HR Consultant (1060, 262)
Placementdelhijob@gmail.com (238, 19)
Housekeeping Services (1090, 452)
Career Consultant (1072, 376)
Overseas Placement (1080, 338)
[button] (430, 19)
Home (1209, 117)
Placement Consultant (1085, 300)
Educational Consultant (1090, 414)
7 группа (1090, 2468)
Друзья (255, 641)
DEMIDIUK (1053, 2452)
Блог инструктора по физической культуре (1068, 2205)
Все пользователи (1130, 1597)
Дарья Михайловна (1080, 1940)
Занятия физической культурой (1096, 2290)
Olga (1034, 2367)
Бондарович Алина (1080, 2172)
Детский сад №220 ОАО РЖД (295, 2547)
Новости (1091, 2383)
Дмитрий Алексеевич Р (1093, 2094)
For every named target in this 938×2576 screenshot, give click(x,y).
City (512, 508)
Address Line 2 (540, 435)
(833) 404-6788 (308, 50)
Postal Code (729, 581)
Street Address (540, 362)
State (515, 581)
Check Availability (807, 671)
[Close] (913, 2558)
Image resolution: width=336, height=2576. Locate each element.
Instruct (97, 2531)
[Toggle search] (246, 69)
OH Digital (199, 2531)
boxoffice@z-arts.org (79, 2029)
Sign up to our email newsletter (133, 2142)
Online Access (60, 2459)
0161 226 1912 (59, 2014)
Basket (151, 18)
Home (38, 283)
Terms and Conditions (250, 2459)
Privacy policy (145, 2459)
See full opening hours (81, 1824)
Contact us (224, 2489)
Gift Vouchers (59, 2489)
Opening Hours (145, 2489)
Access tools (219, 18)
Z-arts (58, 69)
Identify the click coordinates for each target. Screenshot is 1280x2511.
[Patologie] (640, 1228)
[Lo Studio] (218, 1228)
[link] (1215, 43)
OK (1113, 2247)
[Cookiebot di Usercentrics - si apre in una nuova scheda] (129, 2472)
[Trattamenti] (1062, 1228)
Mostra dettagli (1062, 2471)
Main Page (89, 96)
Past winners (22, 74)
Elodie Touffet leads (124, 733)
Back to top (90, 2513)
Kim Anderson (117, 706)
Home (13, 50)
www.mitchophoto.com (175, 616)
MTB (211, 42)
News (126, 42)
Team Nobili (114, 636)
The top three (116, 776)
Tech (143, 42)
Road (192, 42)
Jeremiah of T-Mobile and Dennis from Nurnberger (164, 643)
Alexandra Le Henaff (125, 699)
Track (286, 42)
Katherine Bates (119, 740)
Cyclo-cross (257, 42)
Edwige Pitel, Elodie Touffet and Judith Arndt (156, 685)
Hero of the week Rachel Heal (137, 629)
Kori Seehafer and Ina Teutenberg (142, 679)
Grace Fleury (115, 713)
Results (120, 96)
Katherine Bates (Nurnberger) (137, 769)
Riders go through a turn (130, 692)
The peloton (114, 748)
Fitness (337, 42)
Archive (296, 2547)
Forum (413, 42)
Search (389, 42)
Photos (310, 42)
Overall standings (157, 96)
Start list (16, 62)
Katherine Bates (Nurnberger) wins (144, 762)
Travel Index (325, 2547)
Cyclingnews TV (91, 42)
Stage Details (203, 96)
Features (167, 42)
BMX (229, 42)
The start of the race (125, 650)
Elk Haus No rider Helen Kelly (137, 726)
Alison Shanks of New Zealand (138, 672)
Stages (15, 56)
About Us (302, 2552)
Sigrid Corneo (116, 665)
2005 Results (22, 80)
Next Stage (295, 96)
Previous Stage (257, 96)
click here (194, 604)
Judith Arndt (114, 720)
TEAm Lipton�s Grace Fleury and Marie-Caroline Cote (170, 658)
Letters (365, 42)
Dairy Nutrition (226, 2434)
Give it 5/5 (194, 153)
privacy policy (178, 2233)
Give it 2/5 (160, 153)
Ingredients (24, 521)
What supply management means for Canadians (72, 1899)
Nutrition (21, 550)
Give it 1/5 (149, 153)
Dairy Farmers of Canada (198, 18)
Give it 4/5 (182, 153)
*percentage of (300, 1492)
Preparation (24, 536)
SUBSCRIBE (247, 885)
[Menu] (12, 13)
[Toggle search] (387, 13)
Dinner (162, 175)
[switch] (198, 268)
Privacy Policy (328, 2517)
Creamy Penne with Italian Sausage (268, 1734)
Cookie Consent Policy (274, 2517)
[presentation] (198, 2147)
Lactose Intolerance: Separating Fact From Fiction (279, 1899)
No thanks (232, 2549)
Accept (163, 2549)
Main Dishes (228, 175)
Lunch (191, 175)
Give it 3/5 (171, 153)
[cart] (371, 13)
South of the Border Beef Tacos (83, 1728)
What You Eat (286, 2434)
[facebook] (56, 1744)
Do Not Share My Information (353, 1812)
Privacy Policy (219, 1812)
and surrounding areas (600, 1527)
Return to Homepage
+ + + + + + +
Could you edit all of the lines above, putting "Check Dates" wherever "Check Availability" appears and leaving everything else unchanged?

HR Consultant (1060, 262)
Placementdelhijob@gmail.com (238, 19)
Housekeeping Services (1090, 452)
Career Consultant (1072, 376)
Overseas Placement (1080, 338)
[button] (430, 19)
Home (1209, 117)
Placement Consultant (1085, 300)
Educational Consultant (1090, 414)
7 группа (1090, 2468)
Друзья (255, 641)
DEMIDIUK (1053, 2452)
Блог инструктора по физической культуре (1068, 2205)
Все пользователи (1130, 1597)
Дарья Михайловна (1080, 1940)
Занятия физической культурой (1096, 2290)
Olga (1034, 2367)
Бондарович Алина (1080, 2172)
Детский сад №220 ОАО РЖД (295, 2547)
Новости (1091, 2383)
Дмитрий Алексеевич Р (1093, 2094)
For every named target in this 938×2576 screenshot, give click(x,y).
City (512, 508)
Address Line 2 (540, 435)
(833) 404-6788 (308, 50)
Postal Code (729, 581)
Street Address (540, 362)
State (515, 581)
Check Dates (807, 671)
[Close] (913, 2558)
Image resolution: width=336, height=2576. Locate each element.
Instruct (97, 2531)
[Toggle search] (246, 69)
OH Digital (199, 2531)
boxoffice@z-arts.org (79, 2029)
Sign up to our email newsletter (133, 2142)
Online Access (60, 2459)
0161 226 1912 (59, 2014)
Basket (151, 18)
Home (38, 283)
Terms and Conditions (250, 2459)
Privacy policy (145, 2459)
See full opening hours (81, 1824)
Contact us (224, 2489)
Gift Vouchers (59, 2489)
Opening Hours (145, 2489)
Access tools (219, 18)
Z-arts (58, 69)
Identify the click coordinates for each target. Screenshot is 1280x2511.
[Patologie] (640, 1228)
[Lo Studio] (218, 1228)
[link] (1215, 43)
OK (1113, 2247)
[Cookiebot di Usercentrics - si apre in una nuova scheda] (129, 2472)
[Trattamenti] (1062, 1228)
Mostra dettagli (1062, 2471)
Main Page (89, 96)
Past winners (22, 74)
Elodie Touffet leads (124, 733)
Back to top (90, 2513)
Kim Anderson (117, 706)
Home (13, 50)
www.mitchophoto.com (175, 616)
MTB (211, 42)
News (126, 42)
Team Nobili (114, 636)
The top three (116, 776)
Tech (143, 42)
Road (192, 42)
Jeremiah of T-Mobile and Dennis from Nurnberger (164, 643)
Alexandra Le Henaff (125, 699)
Track (286, 42)
Katherine Bates (119, 740)
Cyclo-cross (257, 42)
Edwige Pitel, Elodie Touffet and Judith Arndt (156, 685)
Hero of the week Rachel Heal (137, 629)
Kori Seehafer and Ina Teutenberg (142, 679)
Grace Fleury (115, 713)
Results (120, 96)
Katherine Bates (Nurnberger) (137, 769)
Riders go through a turn (130, 692)
The peloton (114, 748)
Fitness (337, 42)
Archive (296, 2547)
Forum (413, 42)
Search (389, 42)
Photos (310, 42)
Overall standings (157, 96)
Start list (16, 62)
Katherine Bates (Nurnberger) wins (144, 762)
Travel Index (325, 2547)
Cyclingnews TV (91, 42)
Stage Details (203, 96)
Features (167, 42)
BMX (229, 42)
The start of the race (125, 650)
Elk Haus No rider Helen Kelly (137, 726)
Alison Shanks of New Zealand (138, 672)
Stages (15, 56)
About Us (302, 2552)
Sigrid Corneo (116, 665)
2005 Results (22, 80)
Next Stage (295, 96)
Previous Stage (257, 96)
click here (194, 604)
Judith Arndt (114, 720)
TEAm Lipton�s Grace Fleury and Marie-Caroline Cote (170, 658)
Letters (365, 42)
Dairy Nutrition (226, 2434)
Give it 5/5 (194, 153)
privacy policy (178, 2233)
Give it 2/5 (160, 153)
Ingredients (24, 521)
What supply management means for Canadians (72, 1899)
Nutrition (21, 550)
Give it 1/5 (149, 153)
Dairy Farmers of Canada (198, 18)
Give it 4/5 (182, 153)
*percentage of (300, 1492)
Preparation (24, 536)
SUBSCRIBE (247, 885)
[Menu] (12, 13)
[Toggle search] (387, 13)
Dinner (162, 175)
[switch] (198, 268)
Privacy Policy (328, 2517)
Creamy Penne with Italian Sausage (268, 1734)
Cookie Consent Policy (274, 2517)
[presentation] (198, 2147)
Lactose Intolerance: Separating Fact From Fiction (279, 1899)
No thanks (232, 2549)
Accept (163, 2549)
Main Dishes (228, 175)
Lunch (191, 175)
Give it 3/5 (171, 153)
[cart] (371, 13)
South of the Border Beef Tacos (83, 1728)
What You Eat (286, 2434)
[facebook] (56, 1744)
Do Not Share My Information (353, 1812)
Privacy Policy (219, 1812)
and surrounding areas (600, 1527)
Return to Homepage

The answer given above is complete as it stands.